But as soon as I try the to initialise the ssh connection from my win2k box, the forwarded connection gets refused.  Any ideas anyone? this has been driving me mad for the last 3 days  :Sad: Last edited by gazR on Mon Jan 12, 2004 11:33 am; edited 1 time in total

----------

## dma

It is easier to use the tunneling on the PuTTY side.  That's what I'm doing now.

Connection -> SSH -> Tunnels

Add new forwarded port.

Source port (9000?) is the port PuTTY will listen on in windows.

Destination will be localhost:destport (localhost:5952?), and you should select Local.

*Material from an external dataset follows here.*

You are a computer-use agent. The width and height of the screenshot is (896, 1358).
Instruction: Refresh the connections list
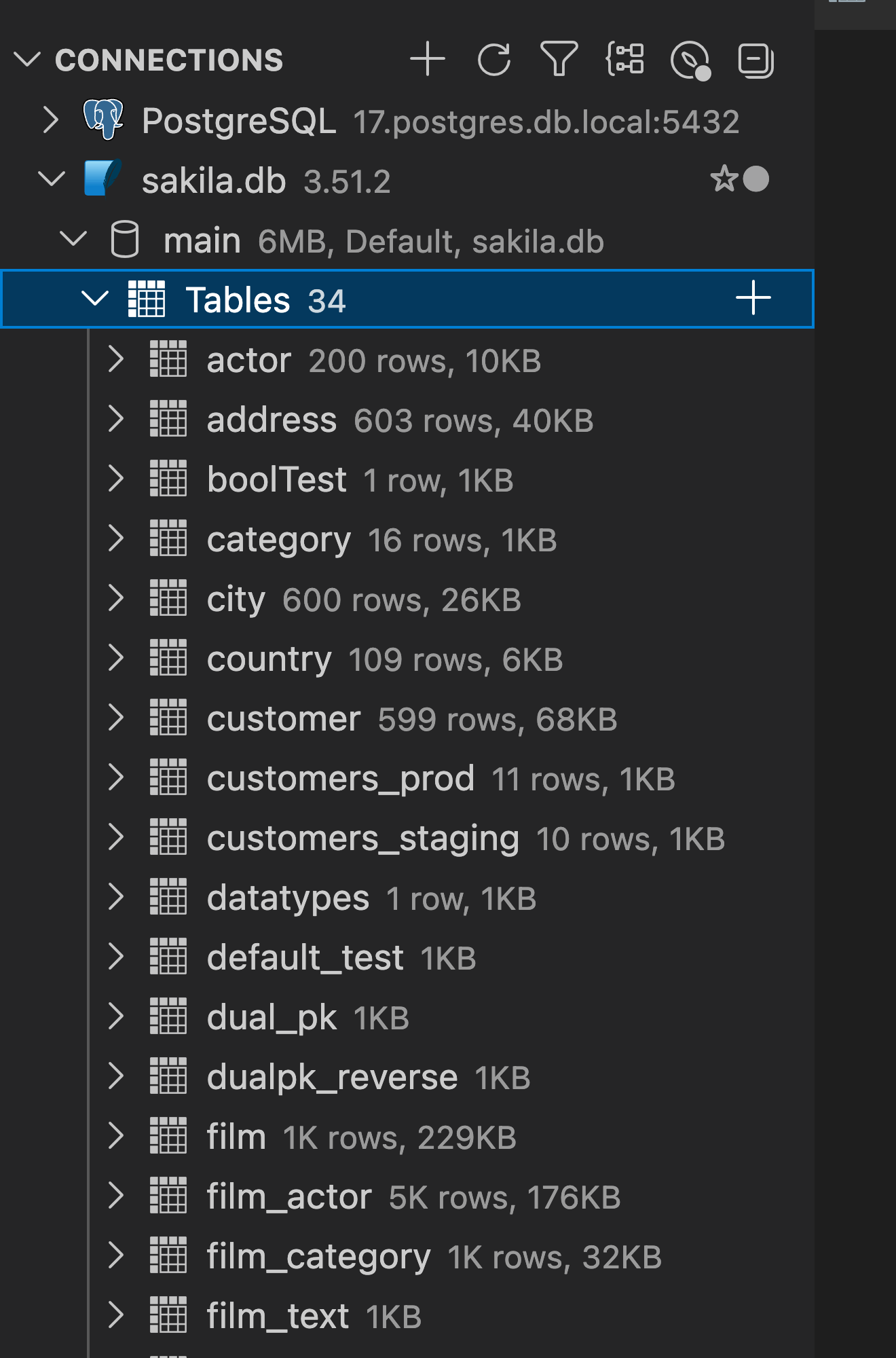[493, 60]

You can also use hosts other than localhost in order to securely connect to hosts on the inside of a private network.  I'm currently using Windows' Remote Desktop this way to type this message.  One must first log in before the tunnels will work!  Other than the AllowTcpForwarding line in the config file, the server needs no additional configuration.  As long as your putty window is open, the tunnel is open.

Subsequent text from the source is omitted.